* Belge bölümü:
........

Devlet; bir milletin, bir toplumun, belli sınırlar içinde, örf, inanç ve kültür yapısına göre teşkilâtlanmasıdır. Siyaset ise; bir işi gözetme, devlet idaresi. Devlet işlerini yürütme ve düzenleme san'atı ile ilgili görüş veya anlayış. Devlet idaresiyle ilgili esaslar, devletler arası ilişkiler ilmi, diplomasi, politika, kurnazca iş veya hareket, akıllı, tedbirli, ihtiyatlı davranış, diye tanımlanır.
Müslüman nasıl bir anlayışa sahip olmalı? İslâm, kendisini kabul edenlerden, hayatını imanına göre düzenlemesini ister. Okuma ve belli sınırlar çerçevesinde örtünme de bunlar arasında. Ne var ki, Türkiye Cumhuriyeti Devleti yapılanması; milletin psiko-sosyal ve kültürel yapısına göre dizayn edilmemiş. Baştan ayağa çarpık maddelerle dolu olan Anayasa’da devlet, vatandaşın neye inanacağına, ne giyeceğine, ne giymeyeceğine, hatta hangi kelimeleri kullanacağına karar veriyor. Ona uymayanları ise cezalandırıyor!
Öte yandan vatandaş, din ve vicdan hürriyetinin gereklerini yerine getirmek için teşkilâtlânmalı. Ancak, burada da vatandaşın elleri kolları bağlanıyor. Meselâ, tekke, zaviye ve tarikatlar kanunen yasak. Türbelerin ziyareti yasak! Öte yandan, Anıtkabir türbe haline getirilmiş, seçilen yöneticiler ziyarete mecbur tutulmuş!
Anasaya, bir yandan vatandaşlarının okuyup kamu görevi almasını istiyor, diğer yandan da din eğitimini ve Kur’ân öğrenimini yasaklıyor.
İşte, birinci çatışma devletin bu çifte standardından kaynaklanıyor. İkinci çatışma ise, “dinin emir ve talepleri” ile devletin talepleri arasında çatışma ortaya çıkar.

........

* Veri kesiti:

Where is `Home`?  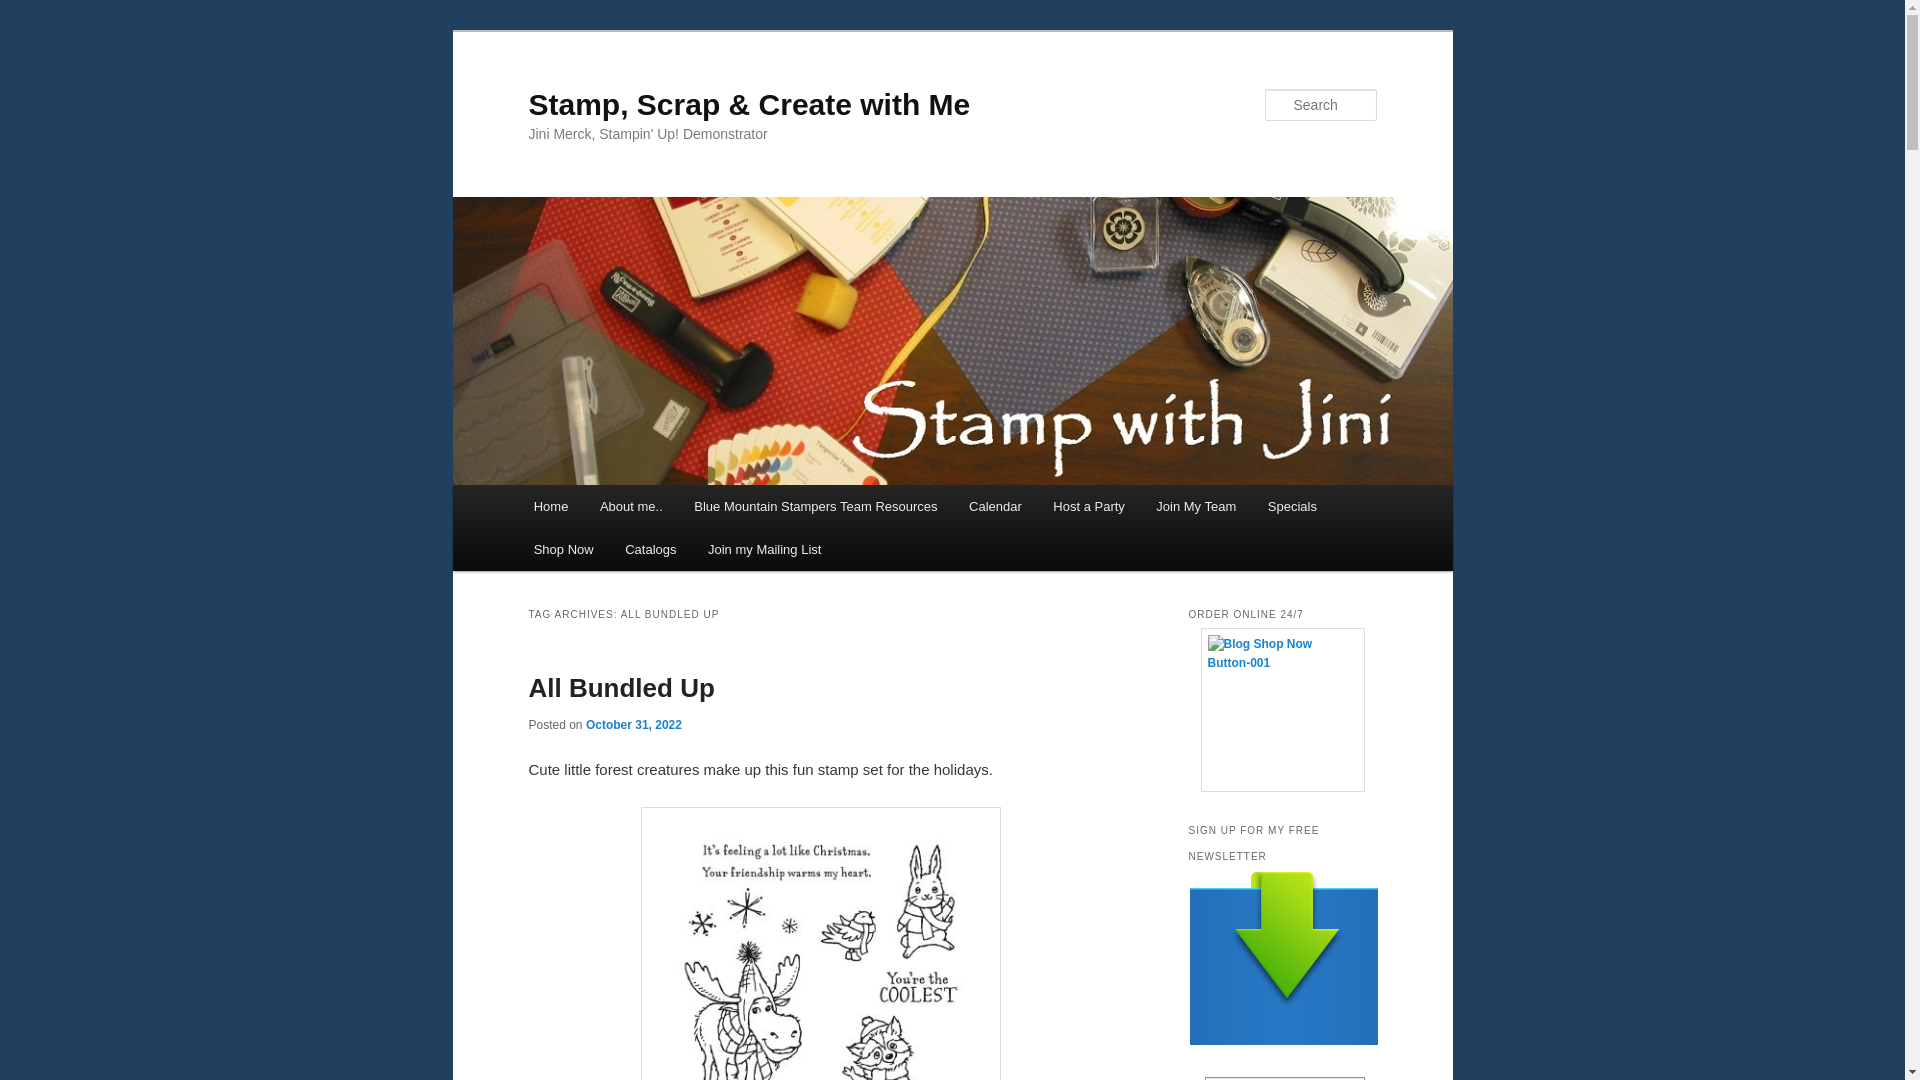 Home is located at coordinates (550, 506).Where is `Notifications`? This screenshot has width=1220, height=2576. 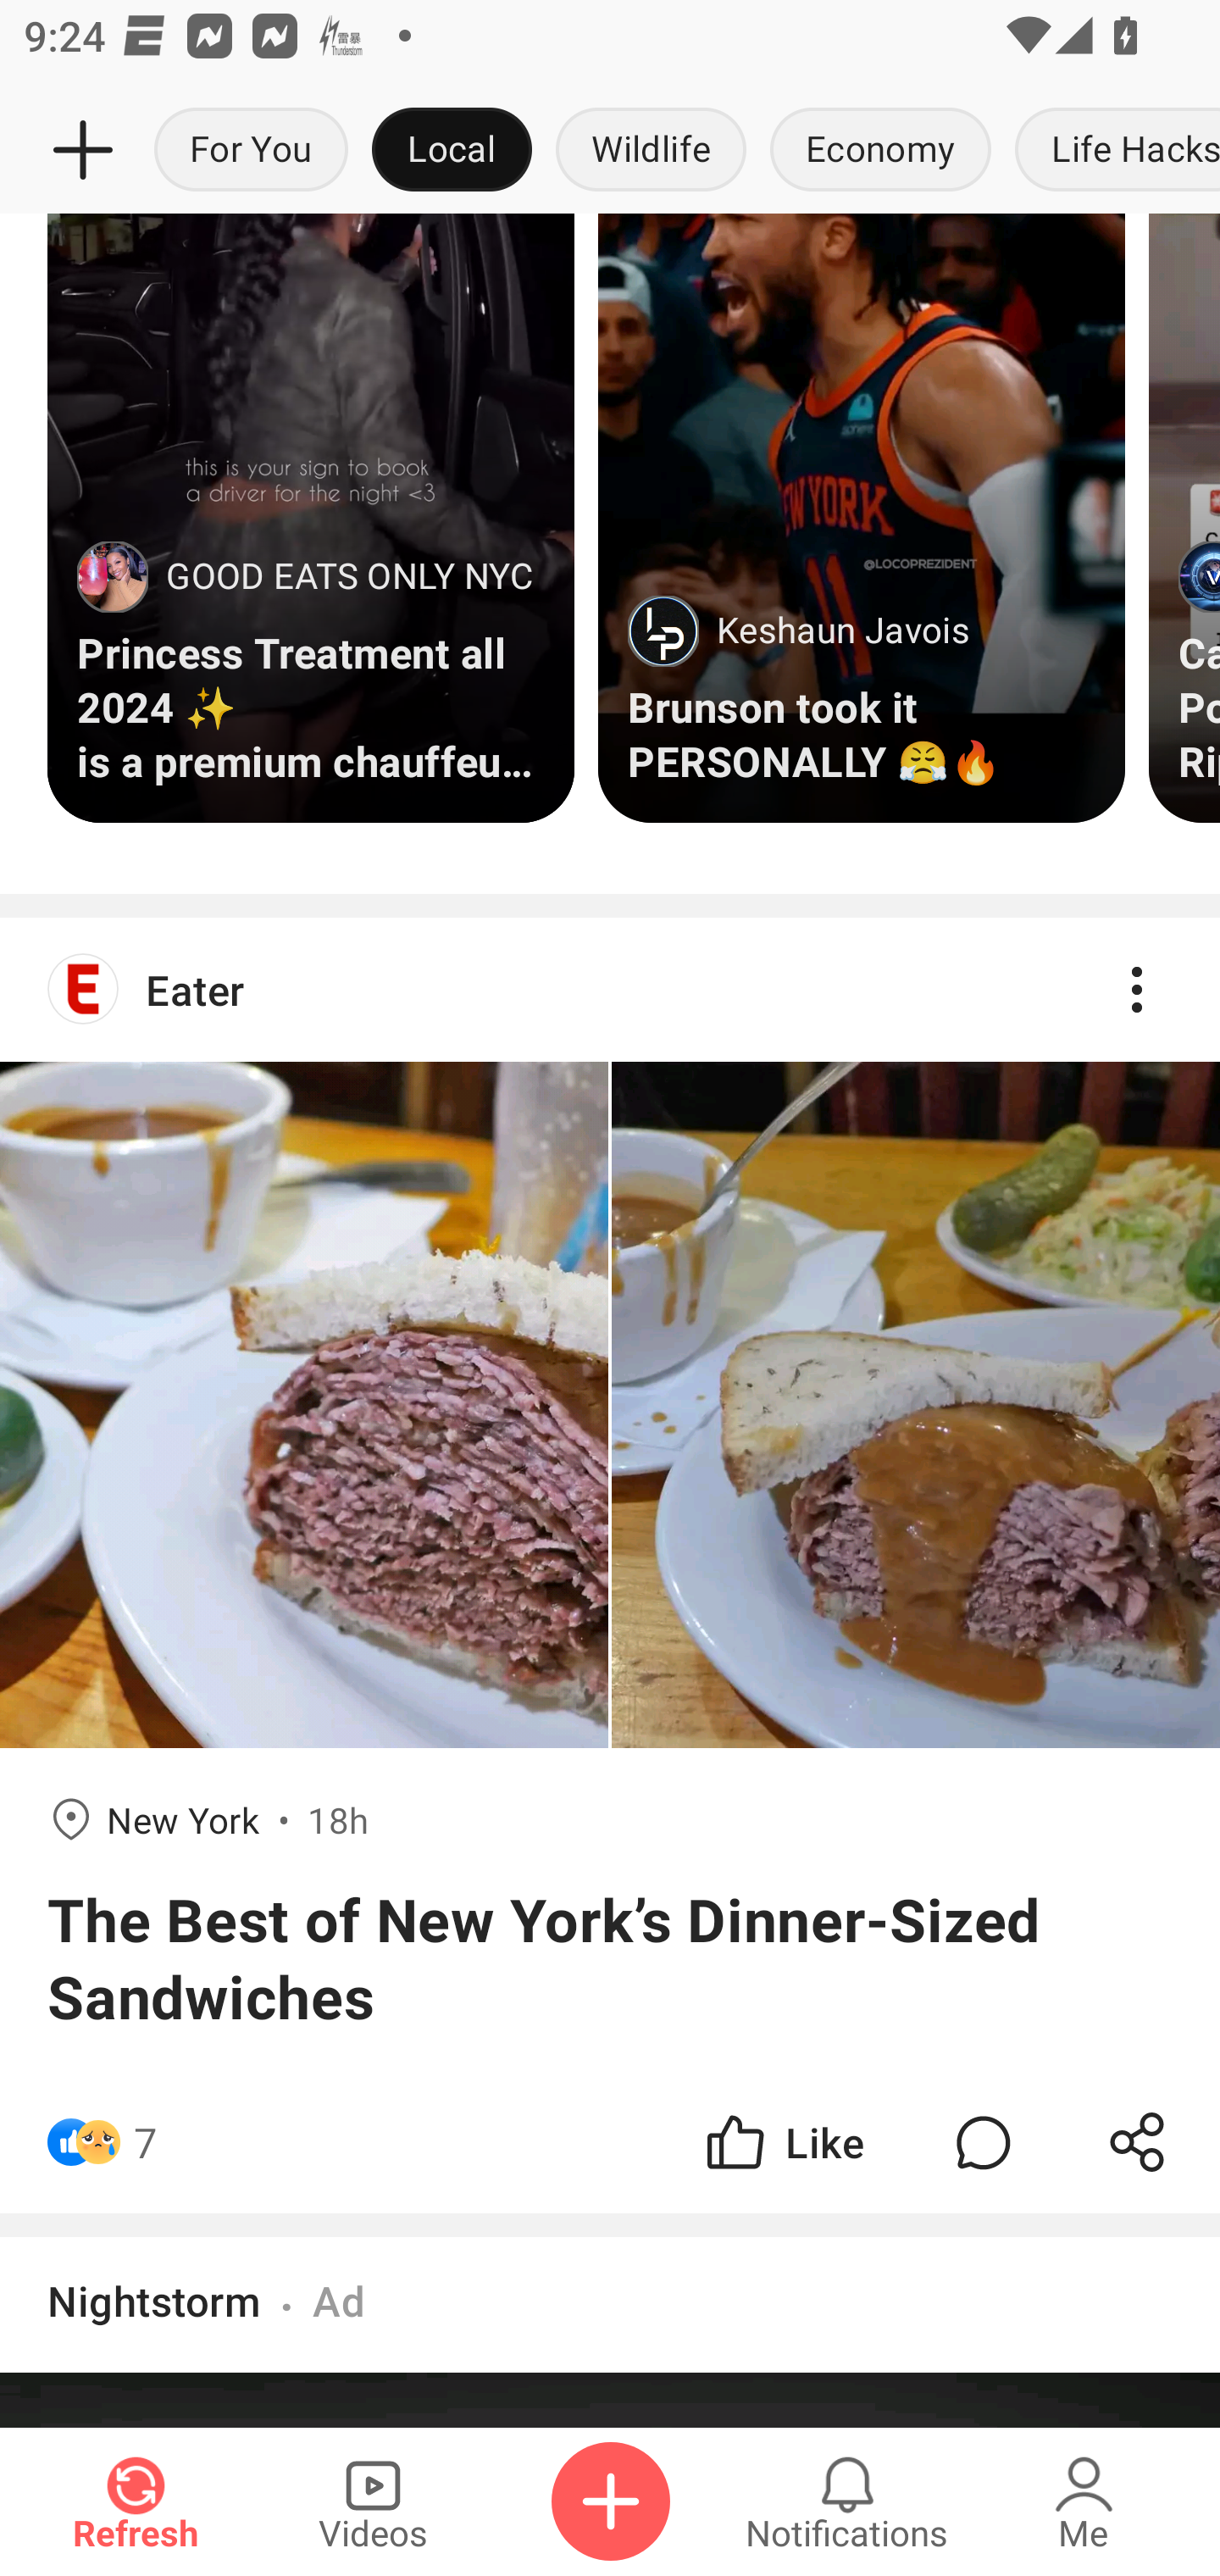
Notifications is located at coordinates (847, 2501).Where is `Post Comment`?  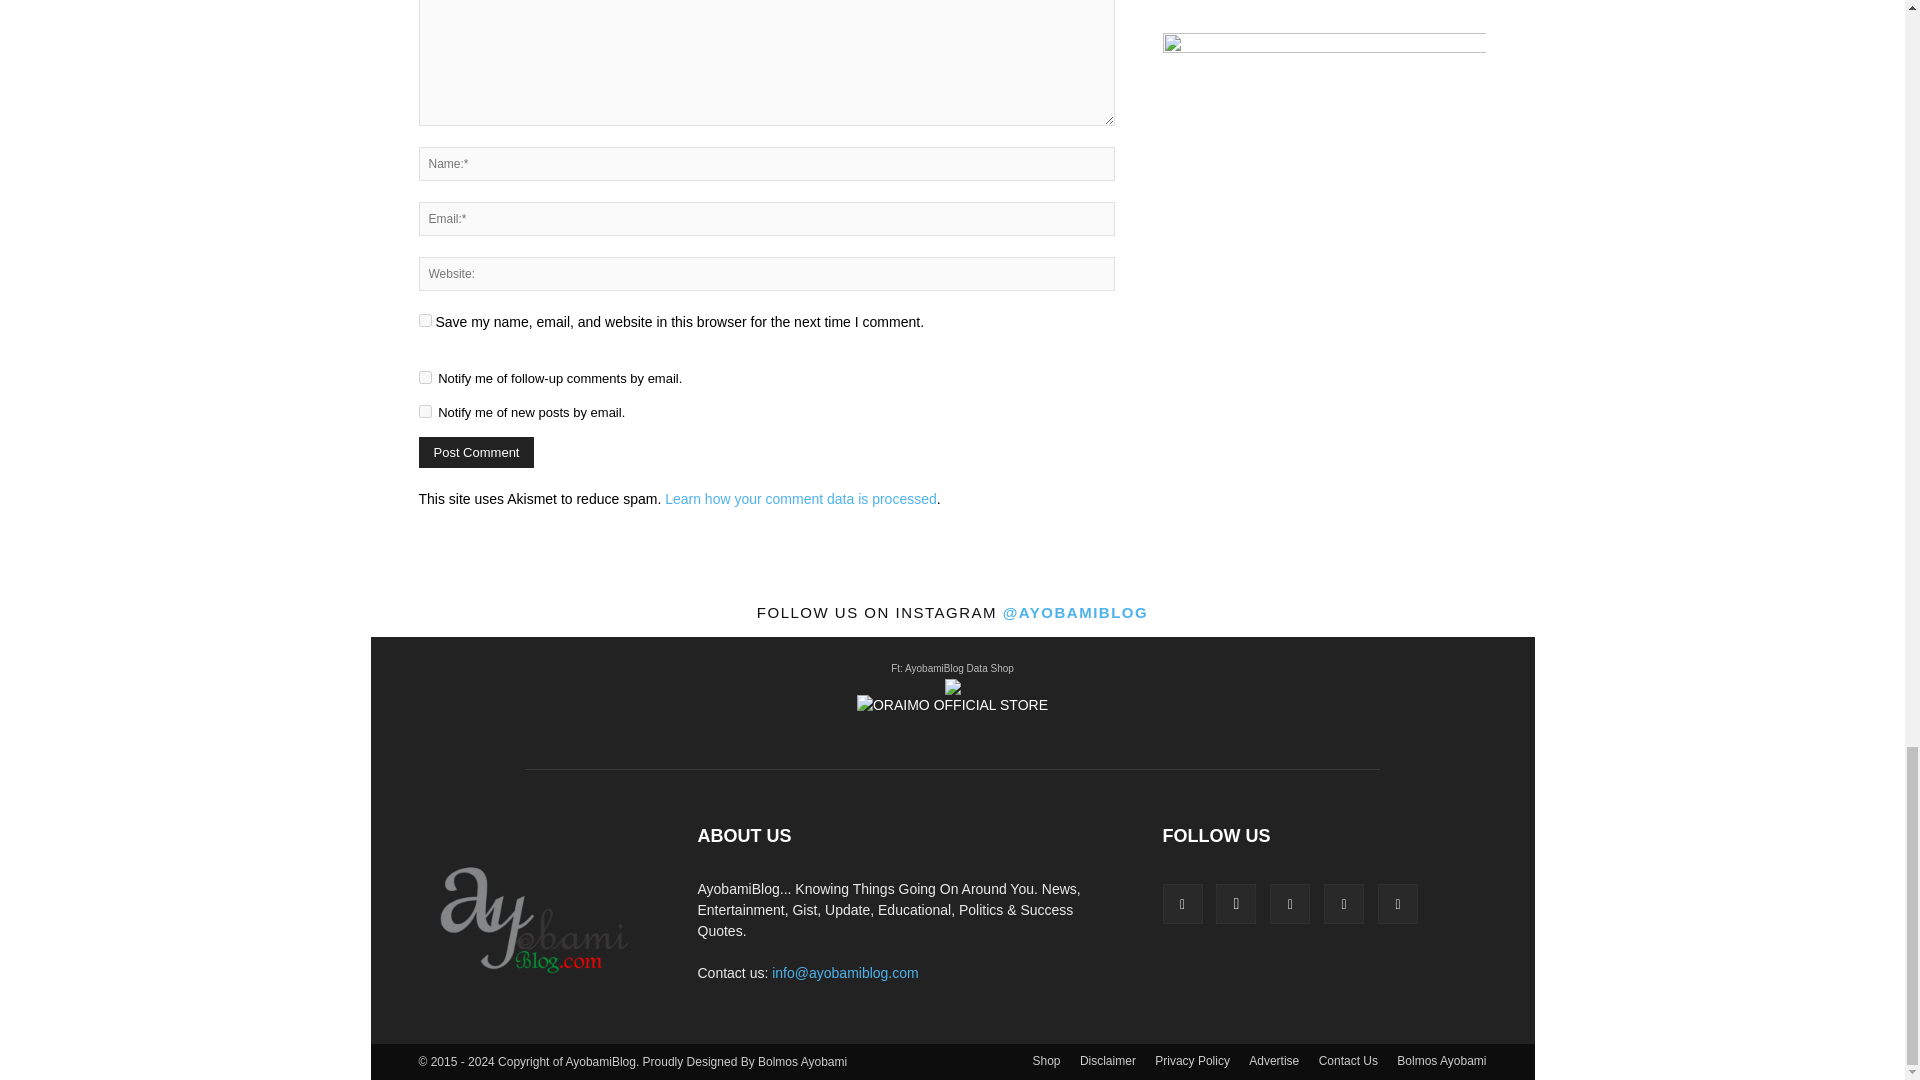 Post Comment is located at coordinates (476, 452).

........

* Görev yönergeleri:
• 1. Devlet ve din ilişkisini ele alan yazıya göre Anıtkabir neye dönüştürülmüş?
• 2. Devlet ve din üzerine yazıyı, son cümlesinden sonrasını yazarak sürdürün.

* Sonuçlar:
• 1. Türbe haline getirilmiş.

• 2.
Farklılıkları kabul etmeyen, hatta onları yok etmeye yönelik, tek tip, tek kalıp insan yetiştirmeye çalışan, hak ve hürriyetleri benimsemeyen bir ideoloji olan Kemalizm, tarikat ve cemaatleri kaldırmış. Dicle Üniversitesi Sosyoloji Bölümünden Doç. Dr. Mazhar Bağlı, “Yerine kendisini ikame ederek (Mahçupyan’ın da ifade ettiği gibi) bir tarikat görünümüne sahiptir. Belli ritüelleri, davranışları, müritleri, efendileri, ermişleri ve dervişleri olan bir tarikattır! Daha çok jakobenizm ve Ortodoks Marksizm’den imalar içeren bir değişim projesi gibi sunulmaktadır”1 şeklinde tesbitini yapıyor.
Demokrasilerde en önemli vasıf şeffaflıktır. Şeffaflık, devletin ne yaptığını bilmektir. Türkiye’de şeffaflık sözdedir. Halk devletin hayatını bilmez. Bilmeye kalktığı anda da zaten suç işler. Hükûmeti, devlet kurumlarını ya da sembollerini eleştirmek hakarettir. Eleştirenler hakkında dâvâ açılıyor. 301. madde güya düzeltildi. Ama, uygulama nasıl olacaktır? Zira, başörtüsü yasağı Anayasa maddesi olarak değiştirildiği halde, uygulanamıyor! Bütün bunlar laiklik adına, Kemalizm adına yapılıyor. Uygulanan laiklik; İslâmı ve Müslümanları tehlike gören ve dolayısıyla kontrol edilmesi gerektiğine inanan bir anlayıştır. Buna göre, cemaatleri, halk İslâmını, tarikatları bastırmak lâzım. İslâmî söylem devletin tekelinde olmalı. Aslnda din ortadan kaldırılmak istenmiştir. Bunu başaramayınca, din ve dindarlar laiklikle kontrol altına alındı.2
Bediüzzaman, “Bir millet cehâletle hukukunu bilmezse, ehl-i hamiyeti (vazifesini yapan gayretlileri) dahi müstebit eder”3 der.
İşte diktatörlerin, vurguncuların cehaletimizden istifâde ederek bizi soyup-soğana çevirmesi; ensemizde boza pişirmesinin sebebi budur…
Dipnotlar:
1- Yeni Asya, 28.04.2008.; 2- İslâm Topraklarında Otoriter Laiklikler” yazarı Sosyolog Pierre-Jean Luizard/ Zaman/14 Mart 2008.; 3-Münâzârât, s. 28.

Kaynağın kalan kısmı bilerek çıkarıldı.